Opinión

A explotar aguas profundas y pozos de lutitas


 
Justo hace dos semanas escribí sobre la probable aprobación de una reforma energética de gran calado (“Una verdadera reforma energética”, 26 de noviembre, 2013). Al respecto, senadores del PRI y del PAN acordaron durante el fin de semana una reforma energética de gran calado en materia de hidrocarburos y de electricidad. En mi opinión, esta reforma es menos ambiciosa que la que presentó el PAN originalmente, pero es más profunda que la que presentó el Ejecutivo. En línea con lo que escribí el pasado 26 de noviembre, creo que la característica más importante es la apertura que la ley tendrá respecto a los esquemas contractuales con los que podrán operar las empresas del sector privado.
 
 
En este sentido, si bien la reforma que se propone al Artículo 27º constitucional deja fuera las concesiones al sector privado -contenidas en la propuesta original del PAN-, la reforma plantea una amplia gama de contratos, que incluyen desde las licencias hasta los contratos de producción compartida y no sólo los contratos de utilidad compartida -propuestos inicialmente por el gobierno federal-, que en mi opinión hubieran generado poco interés entre las empresas del sector privado. Por lo que estos nuevos esquemas contractuales permitirán a las empresas del sector privado no sólo extraer petróleo crudo, gas natural y otros hidrocarburos líquidos, a partir de los yacimientos en aguas profundas y de gas shale (o en lutitas) que se encuentran sin explotar en nuestro país, sino que también permitirá a las empresas del sector privado participar en petroquímica primaria. Por otra parte, la reforma permitirá a las empresas del sector privado, no sólo generar, sino también comercializar electricidad y venderla a empresas del sector privado, y no sólo a la Comisión Federal de Electricidad (CFE).
 
En cuando a la factibilidad política, cabe mencionar que se necesitan al menos 85 votos en el Senado para aprobar esta reforma. Los senadores del PRI y del PVEM tienen 61 curules, y dado que el PRD abandonó el Pacto por México hace algunos días, la coalición PRI/PVEM necesita al menos 24 senadores del PAN, que tiene un total de 38. Cabe señalar que la reforma podría aprobarse aun sin votos de los senadores panistas que trataron de bloquear la reforma fiscal. Por otro lado, no anticipo ningún contratiempo para que la reforma sea aprobada en la Cámara de Diputados, donde hay más cohesión en la bancada del PAN, que está a favor de dicha reforma.
 
Como he comentado con anterioridad, estimo que esta reforma podría sumar entre 3 y 5 puntos porcentuales al PIB en un intervalo de tiempo de tres años, a partir del año 2016, mientras que sus efectos permanentes serán de alrededor de un punto porcentual sobre el PIB potencial de largo plazo, que hoy estimo en 3 por ciento. En otras palabras, si se estimaba que la economía mexicana podía crecer entre 2 y 3 por ciento entre 2016 y 2019, ahora podríamos pronosticar tasas del 5 al 8 por ciento en esos años. Asimismo, pasando al largo plazo, si hoy estimo que la tasa de crecimiento potencial de México es de 3 por ciento, con la reforma energética ésta podría incrementarse a 4 por ciento.

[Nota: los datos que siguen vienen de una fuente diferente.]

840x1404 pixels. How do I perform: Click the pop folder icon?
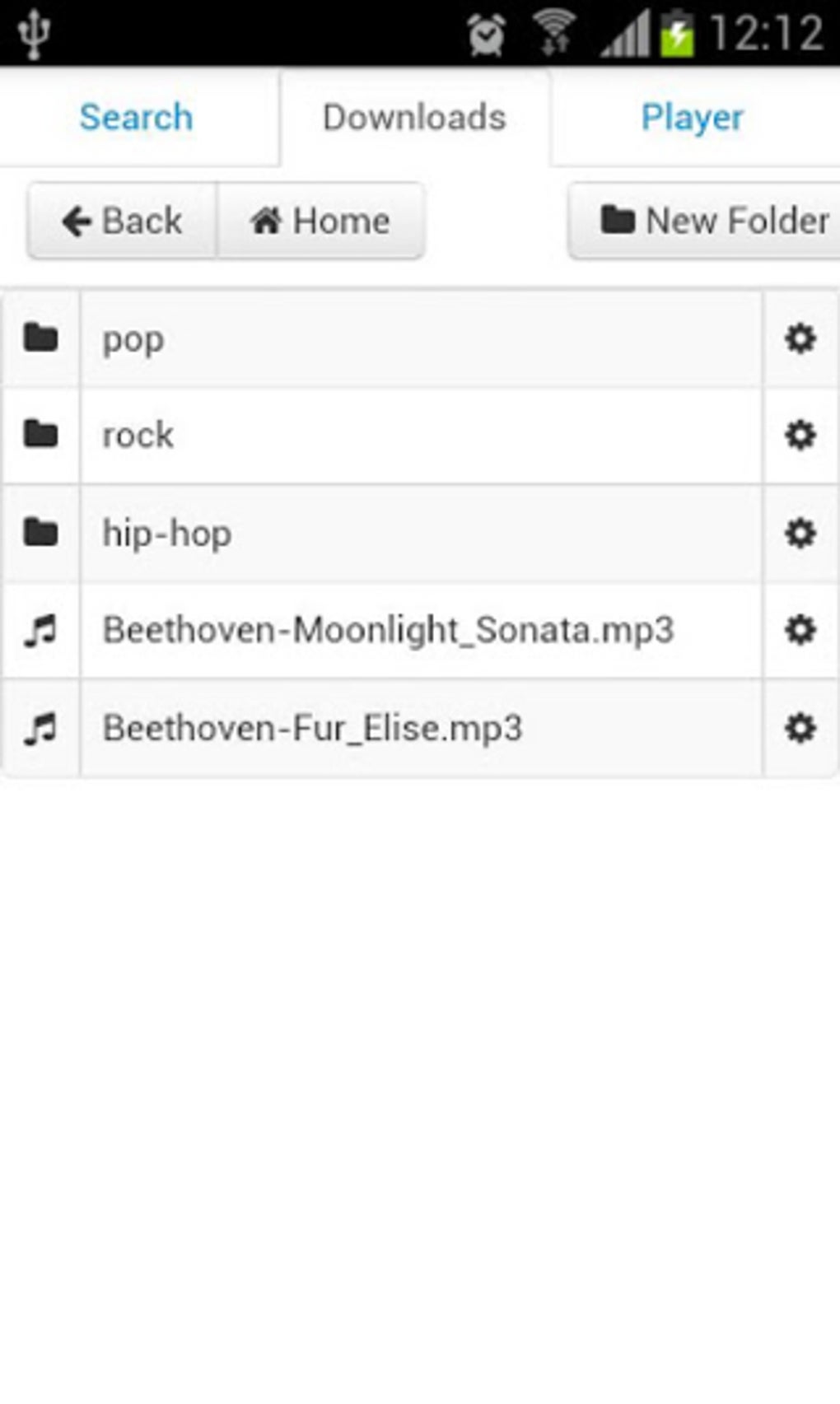click(x=40, y=338)
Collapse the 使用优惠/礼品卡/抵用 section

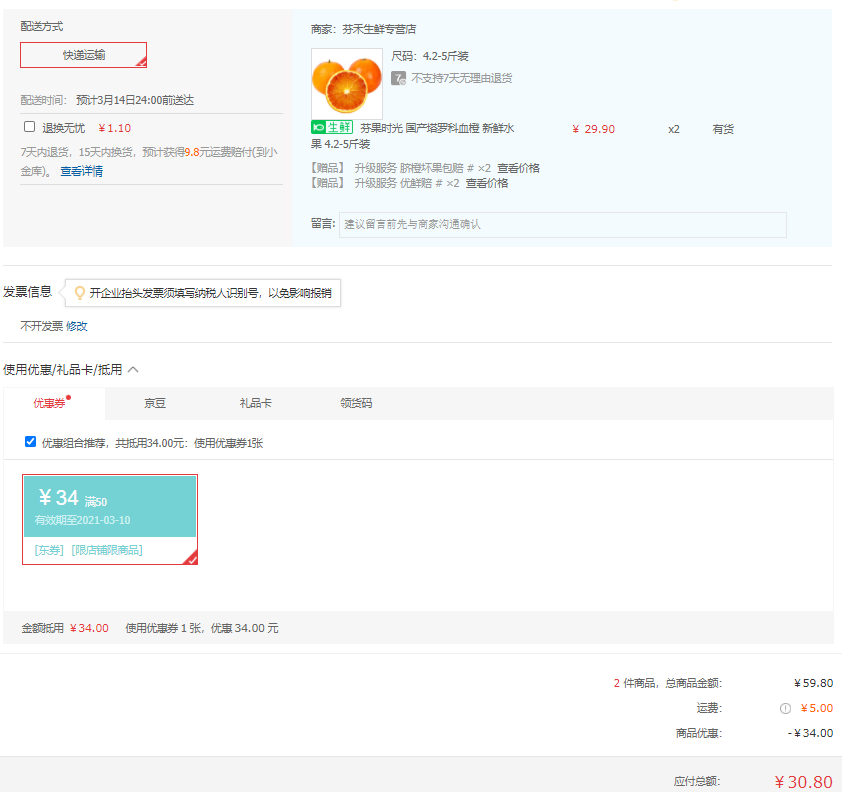tap(133, 370)
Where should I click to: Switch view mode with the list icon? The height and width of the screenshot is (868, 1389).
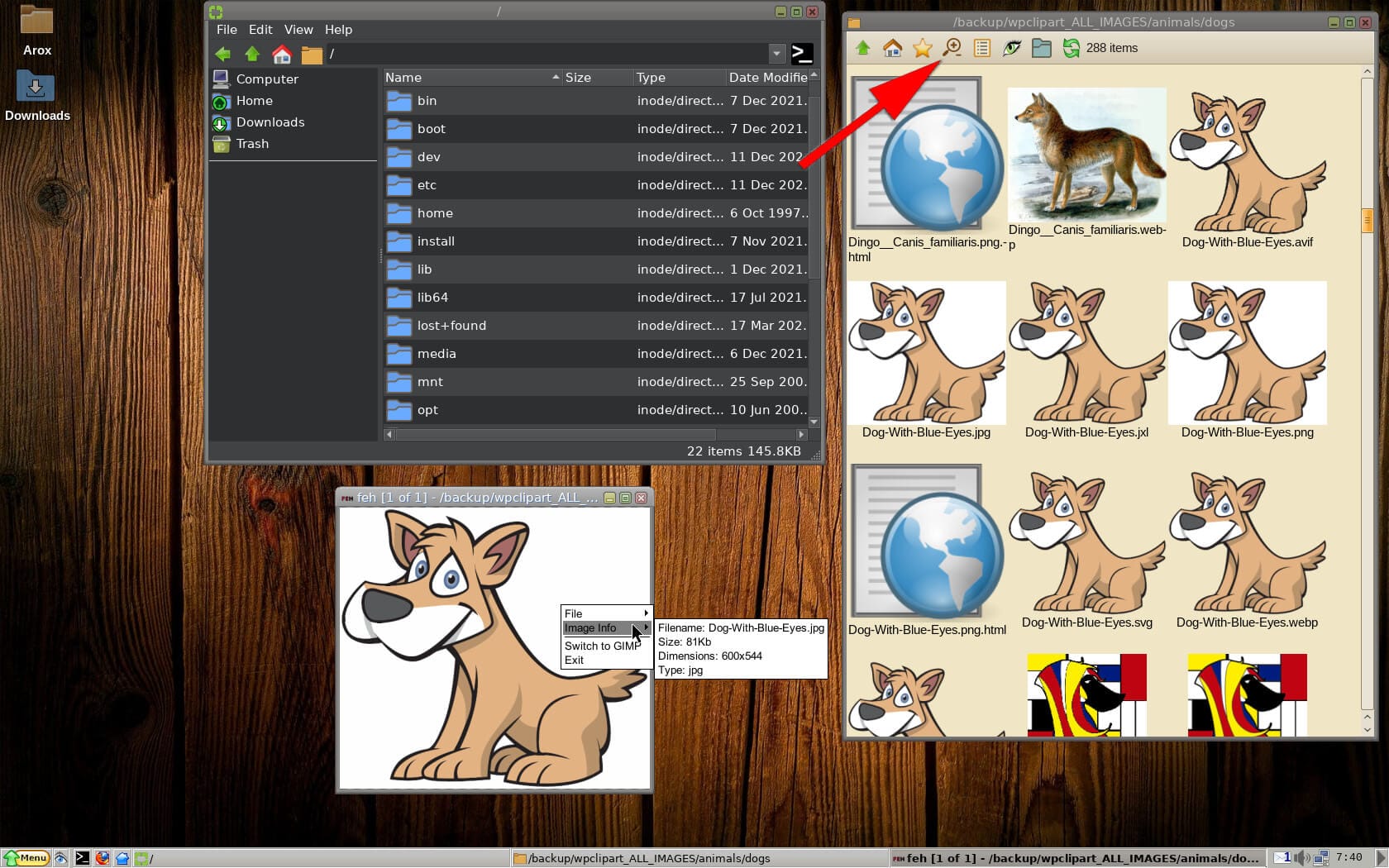981,48
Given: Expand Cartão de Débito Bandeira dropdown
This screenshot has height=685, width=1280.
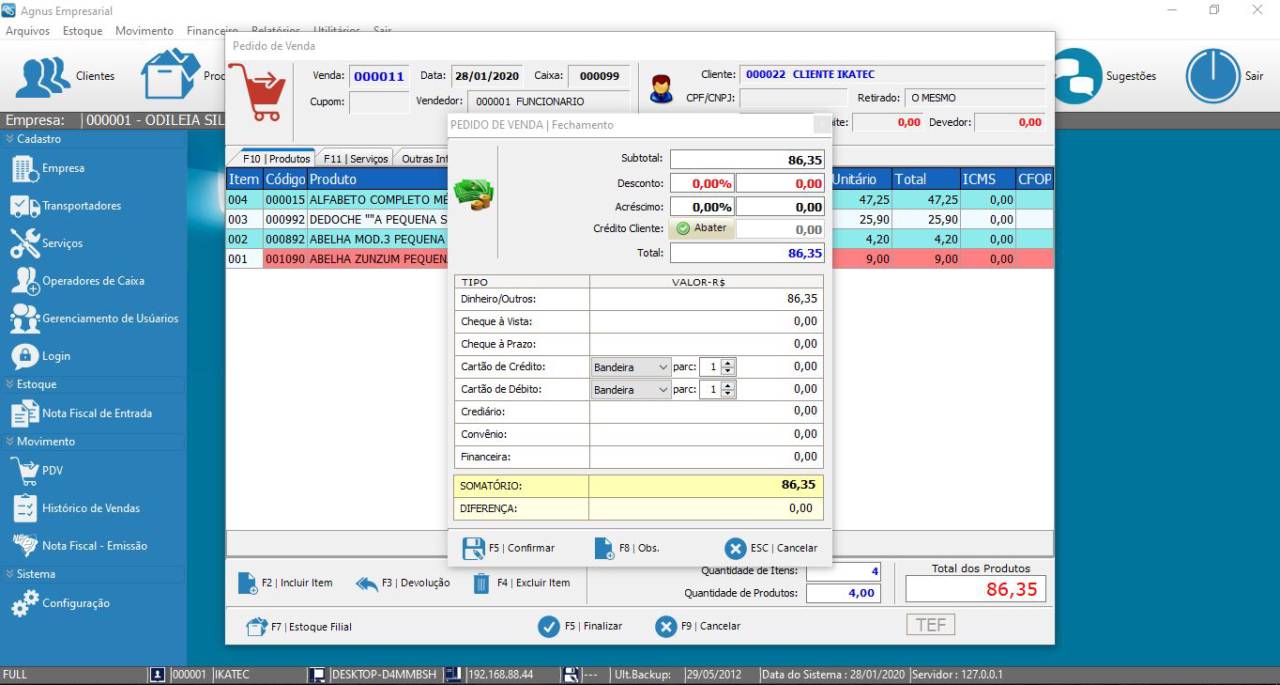Looking at the screenshot, I should click(x=662, y=389).
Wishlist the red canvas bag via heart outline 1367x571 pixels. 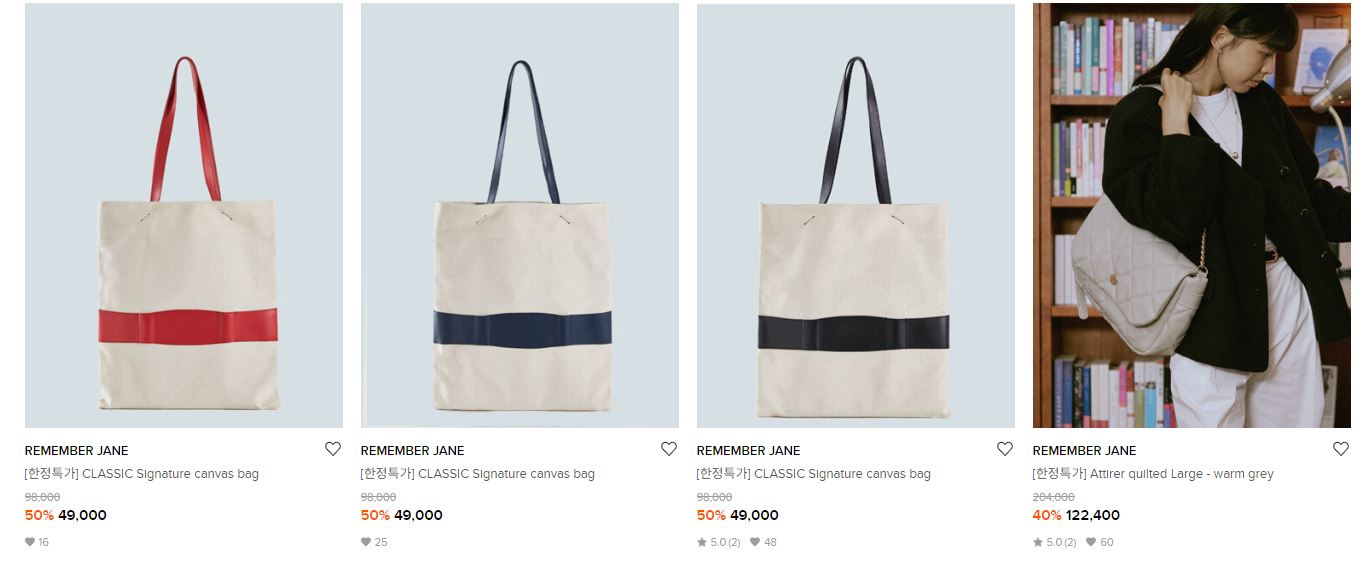tap(333, 449)
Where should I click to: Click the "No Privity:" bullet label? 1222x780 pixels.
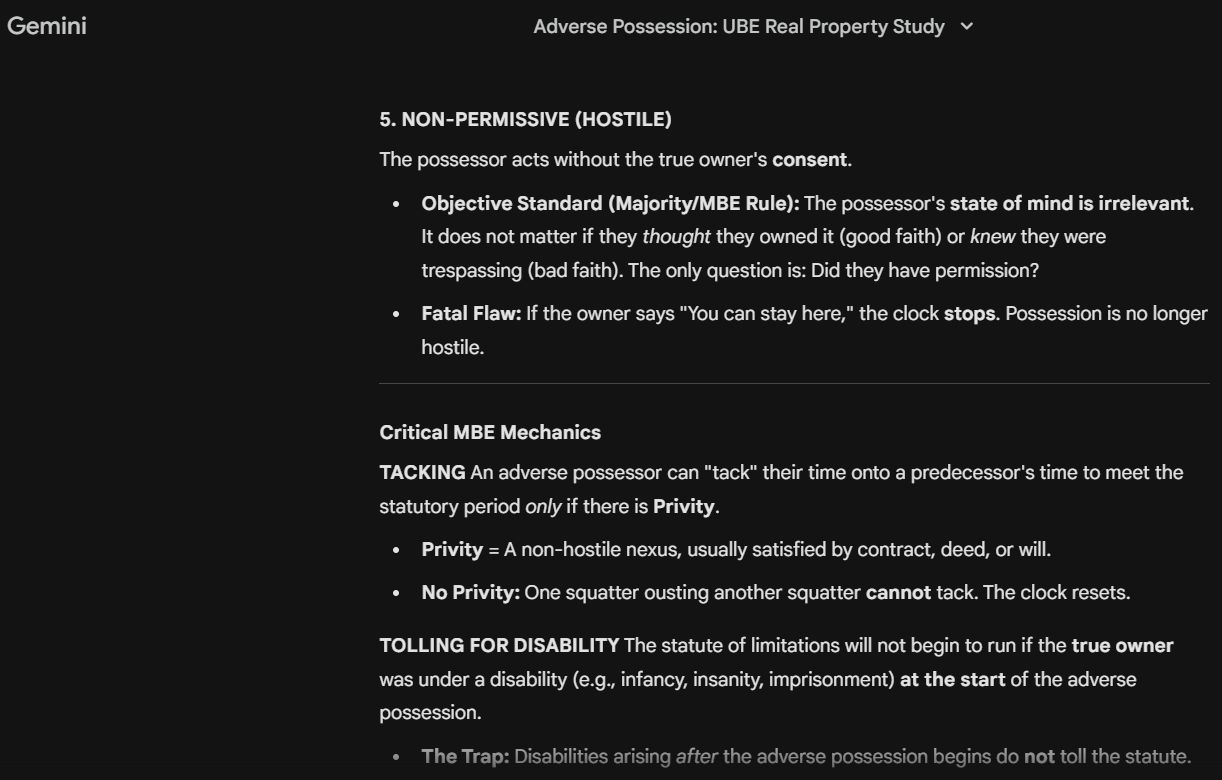tap(470, 592)
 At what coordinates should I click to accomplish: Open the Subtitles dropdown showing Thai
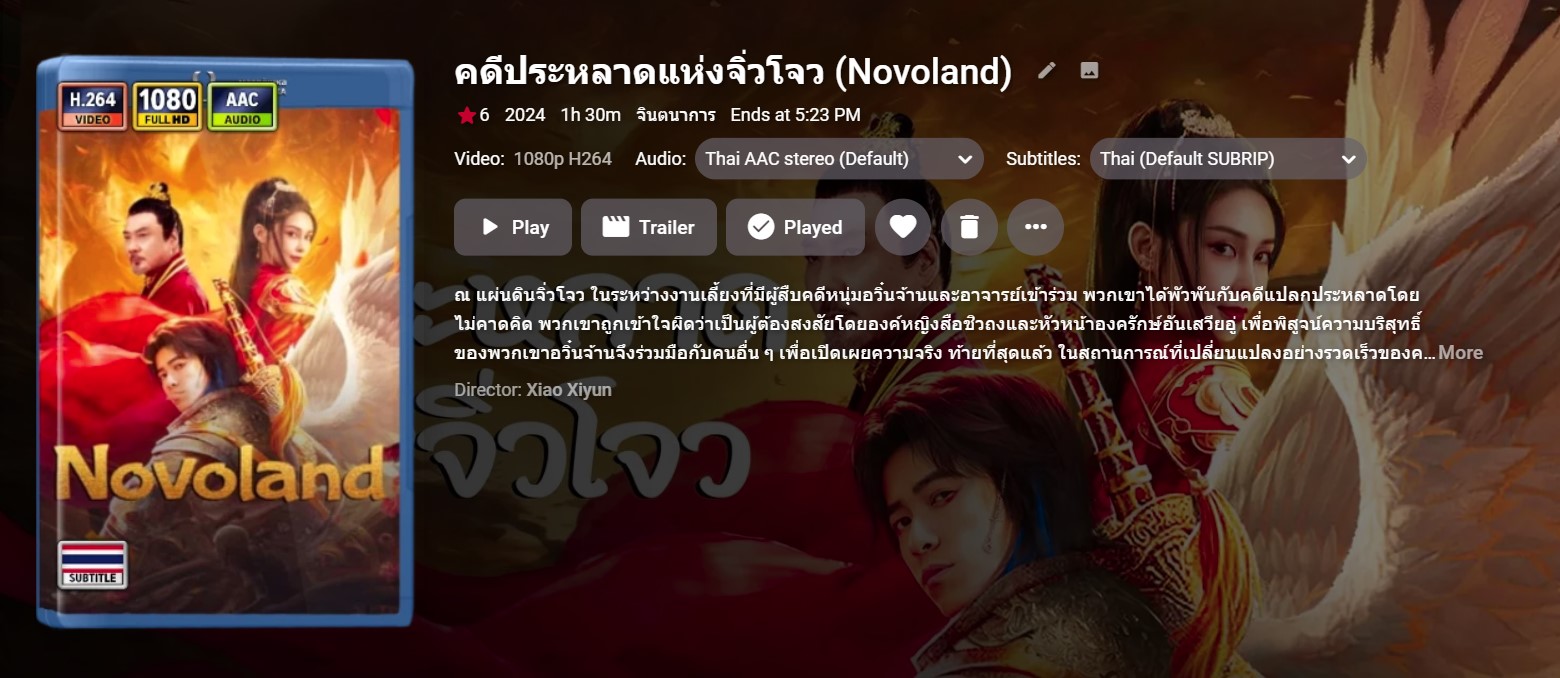(x=1228, y=159)
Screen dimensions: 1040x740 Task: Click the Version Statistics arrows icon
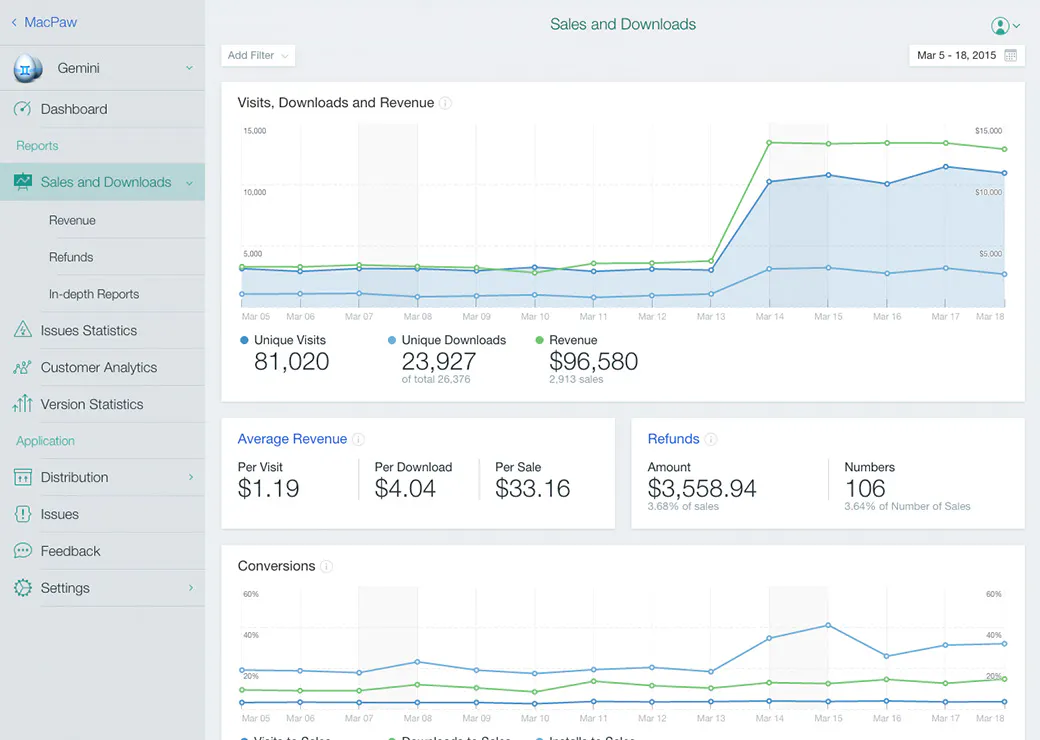tap(23, 403)
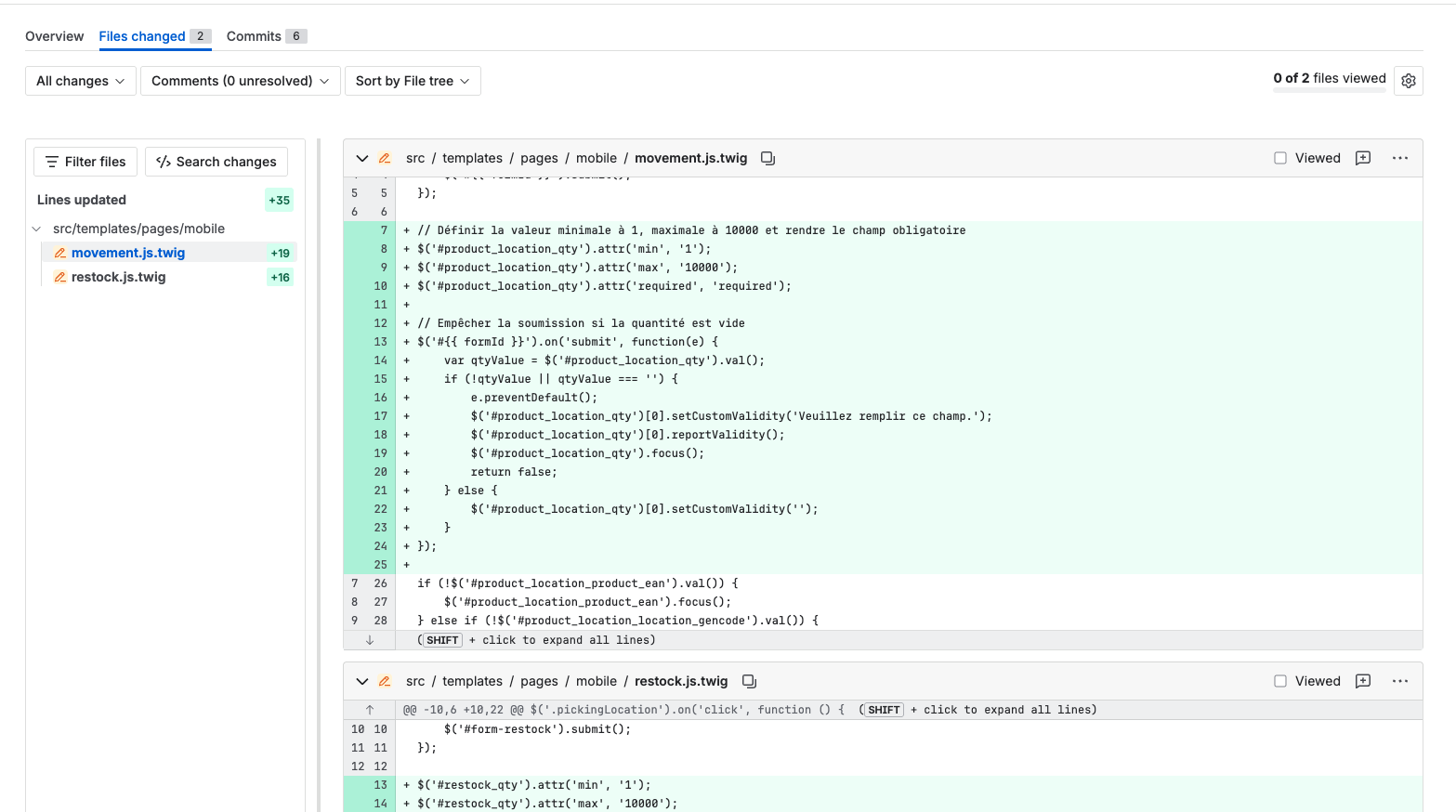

En términos coloquiales, la tasa de crecimiento potencial del PIB es lo que una economía puede crecer sin ningún choque externo o interno y sin acciones extraordinarias de política económica, es decir, cuánto puede crecer la economía “de vuelito”. Si bien este tipo de estimaciones son difíciles de llevar a cabo, un ejemplo que me parece ilustrativo de la “derrama” económica que puede generar la reforma energética en México, es justo lo que sucedió en la formación de lutitas de Eagle-Ford al sur del estado de Texas, en EU.
 
 
Un estudio de la Universidad de Texas en San Antonio estima que en 2012, es decir un par de años después de que inició la “revolución shale”, el PIB adicional que se generó en los 14 condados en donde se encuentra Eagle-Ford, tanto directa (e.g. pozos shale), indirecta (e.g. carreteras que se construyeron para llegar a los pozos) e inducida (e.g. hoteles y restaurantes que se construyeron alrededor de los pozos), fue de poco más de 62 mil millones de dólares, que equivalen a 4.8 puntos porcentuales de PIB nominal de México (¡sólo en 2012!). Imaginemos lo que puede suceder en las cuencas de Burgos o Sabinas donde se estiman grandes reservas de gas shale, además de lo que se anticipa que hay en aguas profundas en el Golfo de México. Nuestro país se encuentra en una nueva senda de mayor crecimiento económico.